Another more immediate advantage of robo-investing is lower fees thanks to automation. In many cases, there’s no commission, and this decrease in overhead costs mean more money in the pockets of investors, or more money to invest.
The combination of self-investing and robo-investing is changing the overall behaviour of tech-savvy, high-net-worth clients that were once largely dependent on advisors for information and guidance.
Financial citizens of the world
As globalization continues to make the world feel smaller, investors are thinking big when it comes to foreign opportunities.
According to a recent survey from RBC Wealth Management and The Economist Intelligence Unit, younger high-net-worth individuals are substantially more enthusiastic about foreign investing, with 72% possessing some amount of overseas investments compared with only about 50% of the older Baby Boomer generation.
Younger investors are identifying globalization as a promising wealth-generating opportunity, a perspective that’s shared by business owners and entrepreneurs.
Given that more and more younger North Americans are taking on “side hustles”—turning creative hobbies into ways to boost their income—it makes sense that they’re also taking a more entrepreneurial approach to investing.
Socially responsible investing
Another way that the modern investor is choosing to do things differently is by prioritizing socially conscious and sustainable investing.
Environmental, social, and governance (ESG) investing has become increasingly important. According to McKinsey, global ESG assets totalled $2.5 trillion midway through 2022, and more than 90% of S&P 500 companies now publish some type of ESG report.
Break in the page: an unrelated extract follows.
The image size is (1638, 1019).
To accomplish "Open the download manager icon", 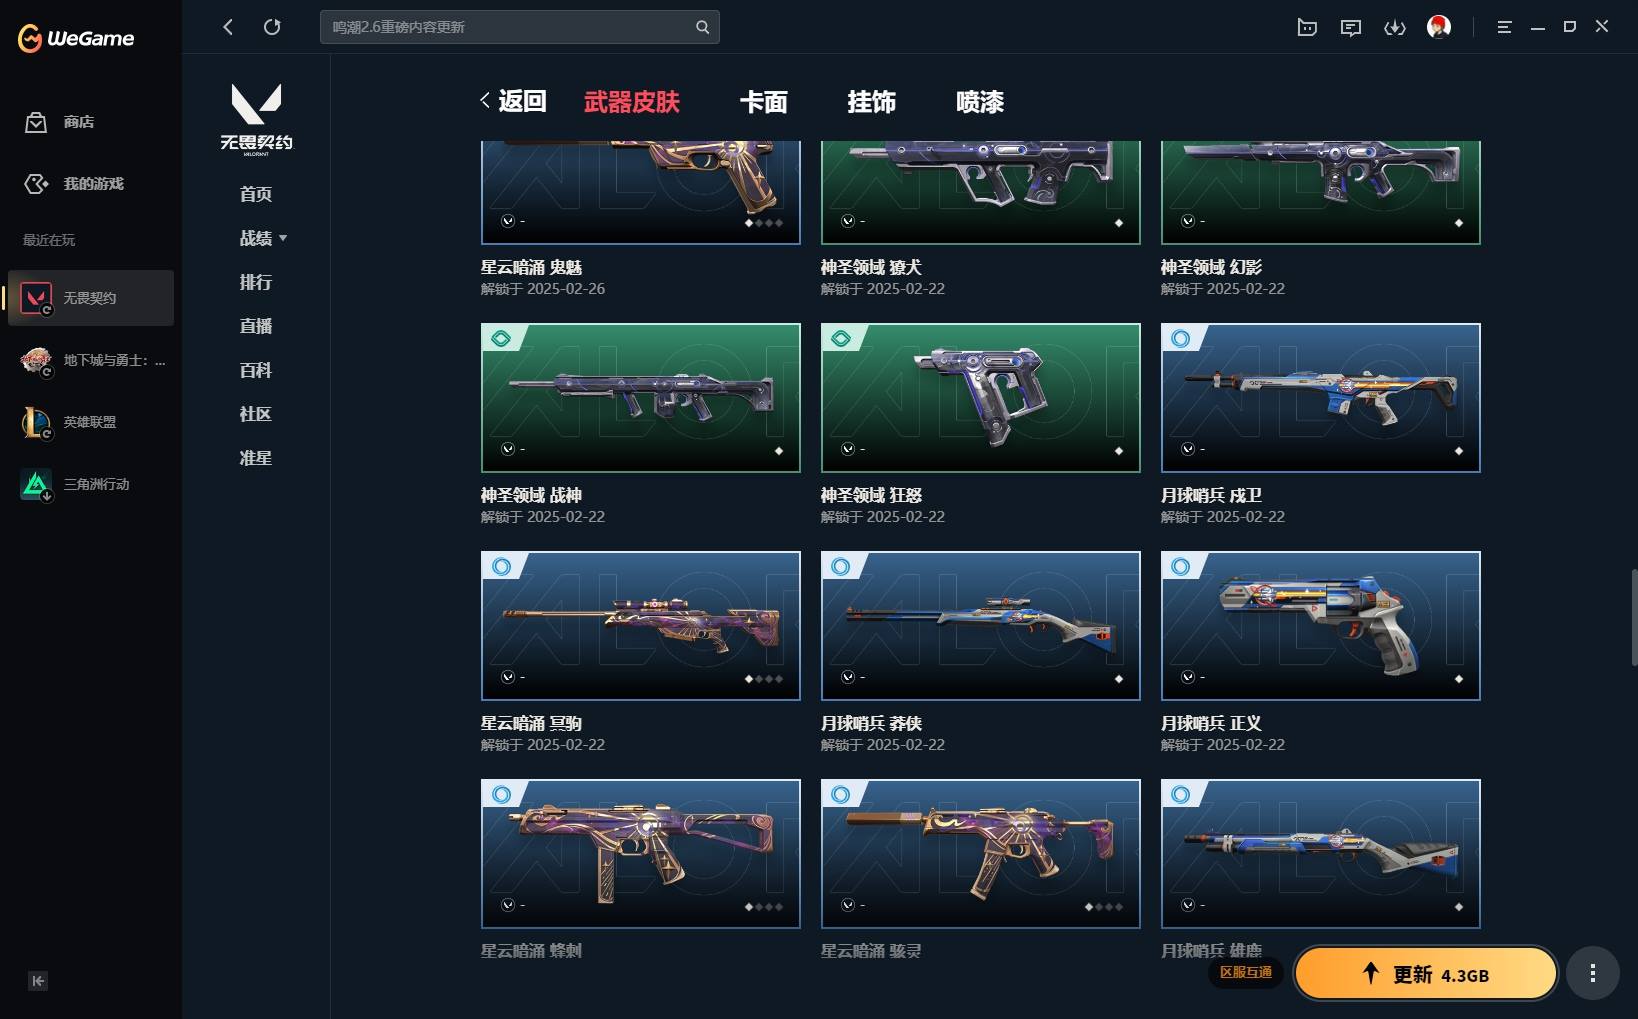I will pos(1395,27).
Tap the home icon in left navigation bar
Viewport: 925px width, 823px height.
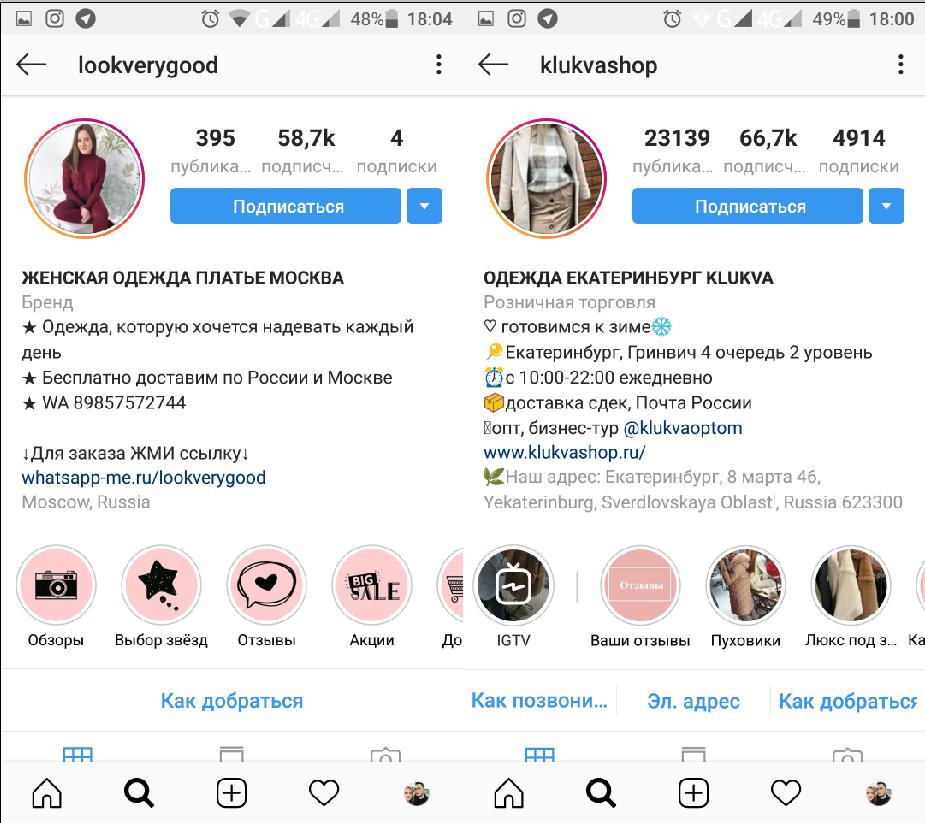47,792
Investors are no longer solely interested in maximizing profits and minimizing risk. They want to support areas with a positive social impact—for instance, fighting climate change, reducing inequality, or responding to humanitarian crises such as the war in Ukraine.
Reasons for optimism
Regardless of their experience and assets, all investors feel some level of uncertainty about their financial well-being amidst the volatility of the global economy.
The good news is, spirits are high. Optimism among investors, especially younger investors, remains strong.
A recent RBC study revealed that 83% of Canadians feel confident about reaching their financial goals when it comes to creating, preserving, and managing their wealth, and tend to be flexible, attentive, and responsive in their investment strategies.
Amidst many challenges, modern investors are reshaping the investment landscape to suit their specific needs, leveraging technology to create personalized, data-driven, and socially responsible portfolios.